Wie kann eine stärkere Bürgerbeteiligung in Bad Belzig aussehen? An diesem Abend wollten wir gemeinsam die Grundlagen der Kommunikation erforschen: Welche Haltungen können zu einer gelingenden Zusammenarbeit zwischen der Verwaltung, der Politik und den Bürgern der Stadt beitragen. Ausgangspunkt dafür war der Austausch darüber, welche Erfahrungen wir in unserem eigenen Leben gemacht haben mit „gehört werden und wirksam sein“ oder im Gegensatz dazu mit „abgewürgt werden, sich ohnmächtig und fremdbestimmt“ fühlen. Darüber hinaus fragten wir nach den Erfahrungen mit Beteiligung in unserer Stadt. Ziel des Abends war es, Muster für eine funktionierende Struktur der gegenseitigen Unterstützung aller Beteiligter zu formulieren. Was braucht es für eine gute Beteiligung, von der alle Seiten profitieren können?

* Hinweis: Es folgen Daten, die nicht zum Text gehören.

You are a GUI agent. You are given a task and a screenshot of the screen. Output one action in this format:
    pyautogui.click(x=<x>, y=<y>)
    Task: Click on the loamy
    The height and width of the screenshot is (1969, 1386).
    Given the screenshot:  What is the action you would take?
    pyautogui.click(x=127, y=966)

Das waren die Ausgangsfragen unseres Bürgerdialogs, der bei schönstem Sonnenschein im Garten des Kleinkunstwerkes 30 Teilnehmende aus verschiedensten Bereichen unserer Stadt angelockt hatte. Es fanden sich Menschen aus der Verwaltung, der Stadtverordnetenversammlung, von bürgerschaftlichen Initiativen wie Smart Village, dem Open Government – Projekt und von LAP Programm „Demokratie leben“, geflüchtete Menschen und weitere engagierte Bürger zusammen. Auch unser Bürgermeister Roland Leisegang beteiligte sich intensiv an den Dialogen. So konnten eine Vielfalt von Perspektiven auf das Thema eingebracht werden. Im Unterschied zum ersten Bürgerdialog, wo es noch eine klassische Spaltung und Spannung zwischen Bürger und Politik gab, hatte sich das gegenseitige Verständnis weiterentwickelt. So konnte das Treffen in einer wohlwollenden, interessierten und friedlichen Atmosphäre der Kollegialität stattfinden.

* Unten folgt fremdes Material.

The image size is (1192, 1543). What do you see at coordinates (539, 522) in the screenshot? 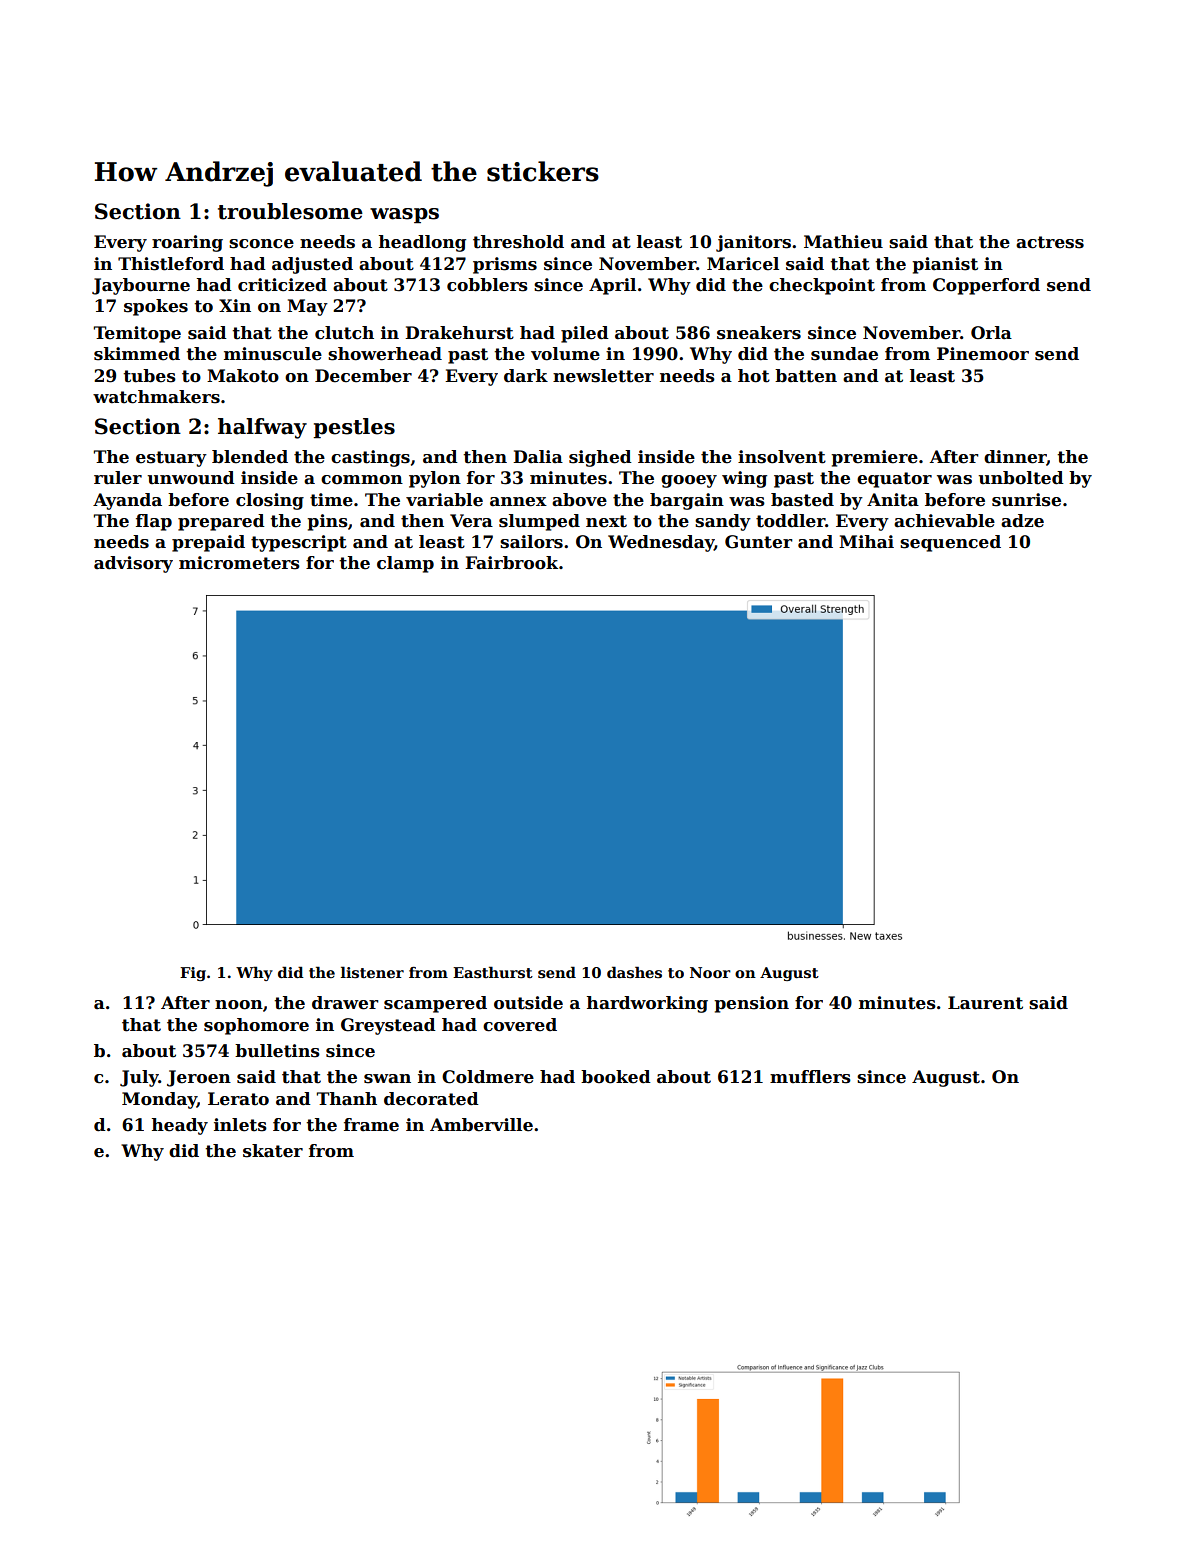
I see `slumped` at bounding box center [539, 522].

Dazu beigetragen hat sicher auch die Einladung, uns als Menschen und nicht als Rollen zu begegnen. Die erste Übung: In einem Halbkreis stellten wir uns – ausgehend von biografischen Prägungen mit Wirksamkeits- und Ohnmachtserfahrungen – auf: an dem einen Ende 100% Selbstwirksamkeit – an dem anderen 100% Ohnmacht. Die Fragen dabei waren: Wo hast du Resignation erlebt und wo Erfolg? Kannst du zuhören und wird dir zugehört? Was sind Vorerfahrungen in Familie und Schule, die dich noch heute prägen? Einzelne Menschen sprachen dazu, warum sie sich an diesen Platz gestellt haben.
„Weil ich alleine nach Deutschland fliehen musste, habe ich eine hohe Wirksamkeit erlebt. Ich fühle mich hier frei und kann aus eigener Kraft handeln.“ (ein syrischer Geflüchteter)
„Ich stand in meiner Jugend mit dem Rücken zur Wand und habe nur beobachtet, statt selbst zu handeln.“ (ein jetziger Stadtverordneter)
„Ich stehe hier, weil ich in der Vergangenheit und als Kind gelernt habe, nicht aufzufallen, keine Position zu beziehen und möglichst unsichtbar zu sein. Alleine die Erwartungen anderer zu erfüllen war mir als sicher vorgelebt worden. Das ist sehr traurig, ich fühle es noch und es fühlt sich eng an und ich bin auch wütend darüber.“ (ein Belziger Neubürger)
Die nächste Aufstellung hatte die Fragestellung: Wie ist heute dein Verhältnis zur Stadtpolitik? Fühlst Du dich nah am Geschehen? Bist Du informiert? Kannst du dich einbringen? Wirst du gehört? Wird dir bei Problemen geholfen? Gibt es eine Bindung und Beziehung zur Stadtpolitik oder eher Desinteresse und Ferne? Hier sprachen sowohl Politiker als auch Bürger aus ihrer jeweiligen Erfahrung heraus. Wieder kamen einige Stimmen aus den verschiedenen Segmenten zu Wort.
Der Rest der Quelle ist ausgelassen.